Novelist Wilbur Smith, whose books have sold more than 130 million copies in more than 30 languages, will publish his 17th novel in the international bestselling “Courtney” series on September 6th, 2018. At 54 years, the Courtney series is international publishing’s longest-running ongoing saga by a single author in the history of the industry. The 17 Courtney novels began with Smith’s first published work, When the Lion Feeds (1964).

Other long running series include Rex Stout’s Nero Wolfe series which ran from 1934 to 1975 with one novel, Death Times Three, published posthumously in 1985. Ngaio Marsh’s Roderick Alleyn series ran from 1934 to 1982. With Courtney’s War, Smith will surpass the record which is held by Agatha Christie’s Poirot series. Christie, who published her first Poirot novel in 1920 and her last in 1974 (Curtain was published in 1975 while the author was still alive but it was written in 1940), fell ill with a form of dementia in 1971 and died in January of 1976.

Smith’s Courtney novel series follows the Courtney family – a South African family whose history intertwines with the history of that continent – from 1660 through 1987.

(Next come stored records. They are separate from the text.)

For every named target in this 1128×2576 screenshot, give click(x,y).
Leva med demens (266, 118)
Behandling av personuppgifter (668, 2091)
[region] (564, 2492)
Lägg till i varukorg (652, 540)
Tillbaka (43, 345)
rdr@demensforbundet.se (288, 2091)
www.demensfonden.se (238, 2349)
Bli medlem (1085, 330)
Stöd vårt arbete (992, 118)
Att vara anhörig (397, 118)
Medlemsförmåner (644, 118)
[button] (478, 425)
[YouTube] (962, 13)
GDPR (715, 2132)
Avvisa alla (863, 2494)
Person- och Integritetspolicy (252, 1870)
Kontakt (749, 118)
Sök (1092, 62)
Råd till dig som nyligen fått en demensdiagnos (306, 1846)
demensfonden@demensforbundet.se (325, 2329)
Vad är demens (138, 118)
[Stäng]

Wilbur Smith said: “My grandfather was a great storyteller, a man who could hit a spittoon at five paces without spilling a drop of tobacco. He could spin a tale to make the eyes of an eight-year-old boy start out of their sockets. In his youth he had commanded a Maxim gun team during the Zulu Wars. His name was Courtney James Smith. It’s from his spirit that the great adventures of the Courtney family started. He would be pleased to know they were still alive and running today, so many generations after his passing.”

Wilbur Smith has several other long-running series. There are four Ballantyne family novels track that titular family from 1860 to 1980, and connect with the Courtneys in The Triumph of the Sun. Smith’s Ancient Egypt series takes place during the reign of Pharaoh Memnon (roughly the mid-1500s B.C.), and his Hector Cross books are thrillers set in the modern day. Smith has also written several standalone novels, including The Sunbird (1972), which catalogues an archeological dig and deliberately plays with structural styles.

Smith recommends his Courtney series to first time readers, saying that readers here “will learn that people are people. And African history, in all its horrible beauty, shows the darkest depths and majestic, soaring heights of human nature.” Smith himself was born in 1933 in Northern Rhodesia, now Zambia. During his life, Smith has seen monumental political and social developments across the African continent and he chronicled it all in his 2018 memoir, On Leopard Rock. These changes have inspired the lion’s share of his work, a bibliography of historical fiction set during four centuries of sometimes clashing, sometimes cooperating cultures in Africa and afar.